Texto do exercício:

Embora do ponto de vista geopolítico os interesses e alianças estratégicas da Rússia e do Brasil sejam distintos, principalmente na América do Sul, por causa da cooperação entre Putin e Nicolas Maduro, da Venezuela, há muitas afinidades entre os dois países por causa dos BRICs, que também reúne China, África do Sul e Índia, e do Conselho de Segurança da ONU, do qual o Brasil agora faz parte como membro temporário. Na quinta-feira, Bolsonaro embarcará para Budapeste, capital da Hungria, onde se encontrará com o primeiro-ministro Viktor Orbán, este sim um aliado ideológico de primeira hora de Bolsonaro.
A viagem foi marcada desde novembro pelo chanceler França, que opera uma estratégia para tirar Bolsonaro do isolamento internacional. De certa maneira, o encontro com Putin, emoldurado pela dramatização da crise ucraniana pela mídia internacional, ao mesmo tempo em que põe o presidente brasileiro no centro das atenções mundiais, pode ter consequências diplomáticas negativas.
O trauma das Malvinas
O assunto cabeludo da pauta de Bolsonaro com Putin é a Defesa. A cooperação militar do Brasil com a Rússia é muito limitada historicamente, por causa da aliança com os Estados Unidos. O sistema antiaéreo Pantsir-S1, oferecido pelos russos, já foi rejeitado pelo comandante da Força Aérea, brigadeiro Carlos Almeida Baptista, por incompatibilidade conceitual. O programa de compra de 12 helicópteros de ataque Mi-35M, iniciado em 2012, foi para a geladeira. Entretanto, o Brasil tem outros interesses que poderiam levar à cooperação militar com a Rússia, como o programa do submarino nuclear (Prosub). É aí que desistência do comandante da Marinha, por razões de saúde, pode ter sido providencial.

Tarefas propostas:
(1) Indique se cada afirmação abaixo está de acordo com o texto sobre a visita de Bolsonaro a Putin. Responda sim ou não e cite literalmente as palavras do texto que decidem a questão. (a) O Brasil integra o Conselho de Segurança da ONU como membro permanente. (b) A viagem foi marcada desde novembro pelo chanceler França. (c) O programa de compra de helicópteros Mi-35M teve início em 2012.
(2) Segundo o texto sobre a visita de Bolsonaro a Putin, quem rejeitou o sistema antiaéreo Pantsir-S1 oferecido pelos russos?
(3) Dê continuidade ao texto sobre a visita de Bolsonaro a Putin, começando logo depois da última frase apresentada.

Trechos dos dados:
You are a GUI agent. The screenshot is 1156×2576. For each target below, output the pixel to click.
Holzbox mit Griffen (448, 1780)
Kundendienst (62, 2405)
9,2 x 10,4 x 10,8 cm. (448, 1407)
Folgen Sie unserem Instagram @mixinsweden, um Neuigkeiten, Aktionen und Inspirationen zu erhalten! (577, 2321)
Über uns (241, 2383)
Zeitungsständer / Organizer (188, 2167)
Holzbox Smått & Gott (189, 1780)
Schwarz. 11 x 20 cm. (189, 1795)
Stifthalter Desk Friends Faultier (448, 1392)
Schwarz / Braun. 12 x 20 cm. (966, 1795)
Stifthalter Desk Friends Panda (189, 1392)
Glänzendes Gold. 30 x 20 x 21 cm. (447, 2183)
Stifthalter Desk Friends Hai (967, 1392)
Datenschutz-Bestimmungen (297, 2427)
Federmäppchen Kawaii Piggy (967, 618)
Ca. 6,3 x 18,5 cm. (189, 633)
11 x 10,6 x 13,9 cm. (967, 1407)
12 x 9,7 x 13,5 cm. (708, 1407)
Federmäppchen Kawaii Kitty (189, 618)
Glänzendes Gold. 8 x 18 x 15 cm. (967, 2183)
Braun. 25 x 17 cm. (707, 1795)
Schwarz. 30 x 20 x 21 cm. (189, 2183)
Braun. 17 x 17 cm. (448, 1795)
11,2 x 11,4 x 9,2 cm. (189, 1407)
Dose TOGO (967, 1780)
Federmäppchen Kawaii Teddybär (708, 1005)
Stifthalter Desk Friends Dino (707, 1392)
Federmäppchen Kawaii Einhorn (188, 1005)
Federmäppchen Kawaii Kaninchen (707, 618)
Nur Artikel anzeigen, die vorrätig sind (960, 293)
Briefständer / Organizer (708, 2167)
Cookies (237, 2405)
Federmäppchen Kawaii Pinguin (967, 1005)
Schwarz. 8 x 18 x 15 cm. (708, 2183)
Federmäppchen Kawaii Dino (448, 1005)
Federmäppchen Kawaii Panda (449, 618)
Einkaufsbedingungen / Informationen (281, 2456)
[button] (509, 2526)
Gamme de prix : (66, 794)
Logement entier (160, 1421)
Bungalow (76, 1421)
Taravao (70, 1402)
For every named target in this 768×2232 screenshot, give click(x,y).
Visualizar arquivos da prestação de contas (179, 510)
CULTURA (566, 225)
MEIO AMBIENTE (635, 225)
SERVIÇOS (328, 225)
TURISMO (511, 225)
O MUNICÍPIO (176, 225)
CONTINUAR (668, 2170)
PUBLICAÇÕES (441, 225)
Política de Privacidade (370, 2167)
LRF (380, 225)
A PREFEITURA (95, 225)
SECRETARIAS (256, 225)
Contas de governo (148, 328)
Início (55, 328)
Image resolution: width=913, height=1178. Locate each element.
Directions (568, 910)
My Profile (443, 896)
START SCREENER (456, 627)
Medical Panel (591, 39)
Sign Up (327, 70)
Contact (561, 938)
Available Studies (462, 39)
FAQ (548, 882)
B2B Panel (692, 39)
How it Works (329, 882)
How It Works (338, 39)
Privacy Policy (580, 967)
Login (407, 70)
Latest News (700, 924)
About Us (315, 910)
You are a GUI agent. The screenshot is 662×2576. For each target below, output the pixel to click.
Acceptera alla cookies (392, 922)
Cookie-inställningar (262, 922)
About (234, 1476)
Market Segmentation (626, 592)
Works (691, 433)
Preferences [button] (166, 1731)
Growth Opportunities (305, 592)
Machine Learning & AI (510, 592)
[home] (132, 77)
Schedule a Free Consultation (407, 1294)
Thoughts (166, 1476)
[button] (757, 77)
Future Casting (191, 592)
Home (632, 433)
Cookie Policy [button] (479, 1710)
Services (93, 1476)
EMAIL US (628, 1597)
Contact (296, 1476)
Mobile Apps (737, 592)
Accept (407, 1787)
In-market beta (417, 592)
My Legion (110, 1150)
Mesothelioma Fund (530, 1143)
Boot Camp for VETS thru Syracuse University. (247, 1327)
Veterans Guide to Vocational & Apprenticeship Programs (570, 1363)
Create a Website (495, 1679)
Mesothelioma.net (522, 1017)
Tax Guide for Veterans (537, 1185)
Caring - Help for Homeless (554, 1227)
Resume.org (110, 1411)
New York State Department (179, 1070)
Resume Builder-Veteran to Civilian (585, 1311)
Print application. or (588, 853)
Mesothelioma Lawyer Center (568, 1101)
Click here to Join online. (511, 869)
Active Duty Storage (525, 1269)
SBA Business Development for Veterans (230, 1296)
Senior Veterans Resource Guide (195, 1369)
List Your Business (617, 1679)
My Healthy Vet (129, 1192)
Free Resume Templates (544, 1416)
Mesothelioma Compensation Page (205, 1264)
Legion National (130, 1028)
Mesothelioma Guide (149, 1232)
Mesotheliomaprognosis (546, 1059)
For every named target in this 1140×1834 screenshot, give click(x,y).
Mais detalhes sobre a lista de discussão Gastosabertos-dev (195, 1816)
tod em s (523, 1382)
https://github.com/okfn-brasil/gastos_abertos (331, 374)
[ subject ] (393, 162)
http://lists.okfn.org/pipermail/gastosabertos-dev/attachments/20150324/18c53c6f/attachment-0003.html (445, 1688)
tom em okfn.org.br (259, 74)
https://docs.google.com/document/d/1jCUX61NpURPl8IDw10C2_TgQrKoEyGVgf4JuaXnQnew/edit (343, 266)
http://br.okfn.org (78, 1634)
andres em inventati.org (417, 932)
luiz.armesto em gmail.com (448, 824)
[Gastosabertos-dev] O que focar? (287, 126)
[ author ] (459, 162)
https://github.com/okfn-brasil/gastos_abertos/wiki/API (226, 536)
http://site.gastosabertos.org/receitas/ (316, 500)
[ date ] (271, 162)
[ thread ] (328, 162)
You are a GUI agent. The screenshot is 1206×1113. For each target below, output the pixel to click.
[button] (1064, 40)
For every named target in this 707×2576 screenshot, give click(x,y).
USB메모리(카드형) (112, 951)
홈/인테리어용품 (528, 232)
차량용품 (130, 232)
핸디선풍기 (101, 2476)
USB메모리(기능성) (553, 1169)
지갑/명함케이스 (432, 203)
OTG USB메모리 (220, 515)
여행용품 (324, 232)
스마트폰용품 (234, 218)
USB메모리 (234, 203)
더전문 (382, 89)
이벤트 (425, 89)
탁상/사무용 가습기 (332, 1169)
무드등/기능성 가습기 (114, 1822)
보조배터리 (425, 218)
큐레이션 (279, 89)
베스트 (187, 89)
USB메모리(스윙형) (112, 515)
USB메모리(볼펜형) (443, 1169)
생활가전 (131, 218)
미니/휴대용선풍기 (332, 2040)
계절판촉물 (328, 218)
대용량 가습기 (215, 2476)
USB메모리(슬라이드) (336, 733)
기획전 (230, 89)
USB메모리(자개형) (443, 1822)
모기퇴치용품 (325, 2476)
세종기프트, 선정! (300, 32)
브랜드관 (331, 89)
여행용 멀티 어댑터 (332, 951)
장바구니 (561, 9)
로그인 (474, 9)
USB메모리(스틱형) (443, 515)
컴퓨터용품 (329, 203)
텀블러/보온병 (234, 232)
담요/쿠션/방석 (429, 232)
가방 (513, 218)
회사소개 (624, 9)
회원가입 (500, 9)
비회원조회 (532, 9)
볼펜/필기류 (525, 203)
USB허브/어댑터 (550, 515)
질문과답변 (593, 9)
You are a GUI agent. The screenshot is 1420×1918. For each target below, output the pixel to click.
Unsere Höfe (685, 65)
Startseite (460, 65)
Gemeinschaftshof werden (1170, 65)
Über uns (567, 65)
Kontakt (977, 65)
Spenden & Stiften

Respostas por tarefa:
(1)
(a) Não: "do qual o Brasil agora faz parte como membro temporário".
(b) Sim: "A viagem foi marcada desde novembro pelo chanceler França".
(c) Sim: "O programa de compra de 12 helicópteros de ataque Mi-35M, iniciado em 2012".

(2) Foi o comandante da Força Aérea, brigadeiro Carlos Almeida Baptista, por incompatibilidade conceitual.

(3)
A Guerra das Malvinas é um trauma geopolítico no Atlântico Sul, controlado pelo Reino Unido. Uma simples carta náutica mostra a hegemonia britânica, controlando o acesso à Antártica e ao Oceano Índico. As ilhas de Ascensão, Santa Helena, Tristão da Cunha, Gouch, Sandwich do Sul, Geórgia do Sul, Orcadas do Sul e Malvinas são britânicas. A ilha de Martim Vaz foi descoberta em 1501 pelo navegador galego João da Nova. No ano seguinte, o navegador português Estêvão da Gama visitou a ilha vizinha, Trindade. Na independência do Brasil, passaram a ser brasileiras. Em 1890, o Reino Unido ocupou Trindade, mas os ingleses abandonaram-na em 1896, depois de um acordo entre os dois países, que contou com mediação portuguesa.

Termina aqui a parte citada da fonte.